Module 17 — KEV-Driven Defense¶
Type 5 · Detonate & Detect — refresh against the live CISA KEV catalog, select a current entry with a reproducible target, exploit it in a contained lab, and write a detection that fires on the attack while staying quiet on benign traffic; you commit the exploit-and-detect pair. (Secondary: Drift/Steady-State — diff the feed, because a catalog you finished last month is already behind.) Go to the hands-on lab →
Last reviewed: 2026-06
Defensive Operations — defend against what's actually being exploited this week, not the CVE wall.
In 60 seconds
A defender drowning in CVEs patches the wrong thing. CISA's KEV catalog is the best free signal for "this is being exploited against real organisations right now" — and it changes every few days. The job is to make the feed operational: pull the catalog, diff what's new, cross-reference against a reproducible Vulhub target, exploit it, then write the detection that would have caught you. This closes the offense↔defense loop from the inside — and field coverage (URI vs. header vs. User-Agent) is where detections quietly miss.
Why this matters¶
A defender drowning in CVEs is a defender who patches the wrong thing. CISA's Known Exploited Vulnerabilities (KEV) catalog is the single best free signal for "this is being used against real organisations right now" — and it changes every few days. The job is to make that feed operational: turn "what's current" into a target you can stand up, attack, and then detect — so your monitoring covers the threat before it reaches you, not six months after. This closes the offense↔defense loop from the inside: you exploit a real KEV entry, then write the detection that would have caught you.
Objective¶
Refresh against the live CISA KEV catalog, select a current entry with a reproducible target, exploit it in a contained lab, and write a detection that fires on the attack while staying quiet on benign traffic.
The core idea¶
Module 03 (offensive vuln-id) taught the triage call: KEV beats raw CVSS because "confirmed exploited in the wild" outranks "theoretically severe." This module takes the defensive consequence of that call and makes it a loop.
The mental model
KEV is not a static list you read once — it is a feed with a catalogVersion and a dateAdded
on every entry, and CISA adds to it continuously. So the first skill is mechanical and
underrated: pull the current catalog, diff it against last time, and know what's new. A
detection programme that was "complete" last month is already behind if three KEV entries landed
since.
The bridge most learners miss is between "it's on the KEV list" and "I have a target I can actually
work." Not every KEV entry is reproducible — a Chrome V8 bug or a Cisco appliance RCE has no friendly
container — but a large fraction map to a Vulhub environment
(a per-CVE docker-compose for known-vulnerable software). The practitioner move is to cross-reference
the live feed against "what can I stand up," pick the most recent runnable entry, and exploit it. That
is exactly what a detection engineer does when validating coverage: you can't trust a detection you've
never seen fire.
Then comes the half that pays the rent: detection. Exploiting the bug proves it's real; shipping the detection is the deliverable. The discipline is to write the rule against the same traffic your exploit produced, then prove it stays silent on benign requests.
flowchart LR
P["pull KEV catalog"] --> D["diff vs last time<br/>(what's new)"]

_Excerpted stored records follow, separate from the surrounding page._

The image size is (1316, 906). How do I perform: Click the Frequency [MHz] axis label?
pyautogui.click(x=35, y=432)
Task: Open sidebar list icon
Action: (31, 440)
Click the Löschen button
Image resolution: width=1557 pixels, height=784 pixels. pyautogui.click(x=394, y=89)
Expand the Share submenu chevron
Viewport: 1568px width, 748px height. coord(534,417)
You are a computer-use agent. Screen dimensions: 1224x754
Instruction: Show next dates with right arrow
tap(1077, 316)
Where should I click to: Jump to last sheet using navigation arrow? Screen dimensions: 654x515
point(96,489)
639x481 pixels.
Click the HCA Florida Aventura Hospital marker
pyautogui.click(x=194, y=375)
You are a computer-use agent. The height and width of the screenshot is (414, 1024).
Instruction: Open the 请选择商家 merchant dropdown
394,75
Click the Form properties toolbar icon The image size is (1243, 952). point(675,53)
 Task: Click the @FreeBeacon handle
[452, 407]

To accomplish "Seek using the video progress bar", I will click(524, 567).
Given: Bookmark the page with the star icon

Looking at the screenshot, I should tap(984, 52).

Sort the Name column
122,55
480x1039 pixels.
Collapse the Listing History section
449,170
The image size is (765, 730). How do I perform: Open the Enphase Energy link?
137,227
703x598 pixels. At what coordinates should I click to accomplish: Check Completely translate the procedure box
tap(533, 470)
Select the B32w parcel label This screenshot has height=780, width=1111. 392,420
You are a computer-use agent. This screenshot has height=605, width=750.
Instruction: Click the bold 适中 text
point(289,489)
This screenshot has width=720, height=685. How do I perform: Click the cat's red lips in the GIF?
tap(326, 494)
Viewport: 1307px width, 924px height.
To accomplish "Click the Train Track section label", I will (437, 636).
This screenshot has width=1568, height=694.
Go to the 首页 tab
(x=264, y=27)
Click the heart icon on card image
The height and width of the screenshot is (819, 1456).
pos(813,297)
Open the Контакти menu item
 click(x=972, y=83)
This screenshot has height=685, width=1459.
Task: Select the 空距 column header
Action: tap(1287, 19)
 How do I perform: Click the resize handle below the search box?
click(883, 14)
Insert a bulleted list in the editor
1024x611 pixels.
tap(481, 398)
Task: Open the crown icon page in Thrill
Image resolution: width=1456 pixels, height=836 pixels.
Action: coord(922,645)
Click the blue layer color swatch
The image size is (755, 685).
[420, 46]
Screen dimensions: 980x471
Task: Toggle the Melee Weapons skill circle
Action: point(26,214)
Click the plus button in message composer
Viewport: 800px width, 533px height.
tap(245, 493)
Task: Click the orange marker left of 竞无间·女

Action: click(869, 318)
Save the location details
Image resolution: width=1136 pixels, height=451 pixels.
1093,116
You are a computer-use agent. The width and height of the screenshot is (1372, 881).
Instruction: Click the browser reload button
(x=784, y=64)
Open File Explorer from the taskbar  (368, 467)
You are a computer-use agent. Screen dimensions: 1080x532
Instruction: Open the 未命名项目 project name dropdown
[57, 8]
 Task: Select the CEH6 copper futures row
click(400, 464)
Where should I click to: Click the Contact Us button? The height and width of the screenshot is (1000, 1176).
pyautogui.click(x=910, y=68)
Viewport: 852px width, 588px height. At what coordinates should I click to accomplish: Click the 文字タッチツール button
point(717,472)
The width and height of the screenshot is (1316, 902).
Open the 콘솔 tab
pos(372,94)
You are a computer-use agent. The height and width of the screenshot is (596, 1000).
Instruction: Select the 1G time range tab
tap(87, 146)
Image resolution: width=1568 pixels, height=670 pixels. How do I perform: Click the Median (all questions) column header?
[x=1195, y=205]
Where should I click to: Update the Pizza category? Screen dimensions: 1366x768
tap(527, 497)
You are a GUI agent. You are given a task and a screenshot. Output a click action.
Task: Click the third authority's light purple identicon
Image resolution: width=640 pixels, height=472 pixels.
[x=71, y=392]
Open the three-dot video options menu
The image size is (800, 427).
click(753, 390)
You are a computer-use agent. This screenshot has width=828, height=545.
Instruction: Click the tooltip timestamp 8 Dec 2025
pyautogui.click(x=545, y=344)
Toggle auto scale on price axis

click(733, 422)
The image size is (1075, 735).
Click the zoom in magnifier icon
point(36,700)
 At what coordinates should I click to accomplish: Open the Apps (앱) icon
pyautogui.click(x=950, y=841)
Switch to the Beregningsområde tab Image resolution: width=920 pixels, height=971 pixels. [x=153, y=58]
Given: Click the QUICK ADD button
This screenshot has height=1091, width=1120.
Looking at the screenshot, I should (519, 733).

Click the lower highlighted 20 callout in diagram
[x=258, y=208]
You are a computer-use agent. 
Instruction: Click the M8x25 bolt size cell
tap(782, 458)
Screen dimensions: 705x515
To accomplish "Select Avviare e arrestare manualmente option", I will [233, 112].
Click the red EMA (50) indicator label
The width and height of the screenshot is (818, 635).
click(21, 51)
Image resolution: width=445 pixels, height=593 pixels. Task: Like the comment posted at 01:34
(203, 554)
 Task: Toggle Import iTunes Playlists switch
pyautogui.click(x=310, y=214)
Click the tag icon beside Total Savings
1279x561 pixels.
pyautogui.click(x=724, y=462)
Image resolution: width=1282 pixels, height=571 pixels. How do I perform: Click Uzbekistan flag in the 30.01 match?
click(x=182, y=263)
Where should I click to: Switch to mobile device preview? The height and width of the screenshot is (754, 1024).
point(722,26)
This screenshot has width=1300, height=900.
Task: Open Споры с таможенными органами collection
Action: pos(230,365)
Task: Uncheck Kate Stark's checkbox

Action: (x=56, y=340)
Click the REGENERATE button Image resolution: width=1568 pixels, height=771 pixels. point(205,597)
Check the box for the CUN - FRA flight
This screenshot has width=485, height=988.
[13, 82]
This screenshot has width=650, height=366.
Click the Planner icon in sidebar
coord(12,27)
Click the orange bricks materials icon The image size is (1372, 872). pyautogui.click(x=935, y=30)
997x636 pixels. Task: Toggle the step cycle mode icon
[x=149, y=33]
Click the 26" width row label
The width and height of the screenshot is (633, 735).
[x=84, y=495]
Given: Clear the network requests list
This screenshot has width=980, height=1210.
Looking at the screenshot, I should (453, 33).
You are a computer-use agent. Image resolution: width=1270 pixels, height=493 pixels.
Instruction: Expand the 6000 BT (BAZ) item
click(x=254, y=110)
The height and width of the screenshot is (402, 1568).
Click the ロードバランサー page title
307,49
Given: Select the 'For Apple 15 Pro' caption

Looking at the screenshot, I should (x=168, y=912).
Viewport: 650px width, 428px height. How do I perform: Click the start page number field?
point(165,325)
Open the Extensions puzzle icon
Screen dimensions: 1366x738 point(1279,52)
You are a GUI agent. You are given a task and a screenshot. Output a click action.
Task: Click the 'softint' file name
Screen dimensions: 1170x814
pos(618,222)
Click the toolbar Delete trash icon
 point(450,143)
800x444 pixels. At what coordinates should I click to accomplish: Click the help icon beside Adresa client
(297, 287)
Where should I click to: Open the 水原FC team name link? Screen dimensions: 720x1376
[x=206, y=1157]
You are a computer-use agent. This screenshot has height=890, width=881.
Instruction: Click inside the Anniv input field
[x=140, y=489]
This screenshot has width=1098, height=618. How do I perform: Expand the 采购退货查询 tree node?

D --> X{"reproducible<br/>target? (Vulhub)"}
X -->|no| SKIP["note, move on"]
X -->|yes| E["exploit in lab"]
E --> W["write detection on<br/>that exploit traffic"]
W --> V["prove: fires on attack,<br/>quiet on benign"]
The gotcha
Log4Shell (CVE-2021-44228, KEV-listed, ransomware-flagged) is the cleanest teaching case: the
${jndi:ldap://…} lookup string lands in the URI, a header, or the User-Agent, and a detector
that only checks the URI misses the User-Agent variant. Field coverage — checking every place
the payload can land — is where detections quietly miss the real attack.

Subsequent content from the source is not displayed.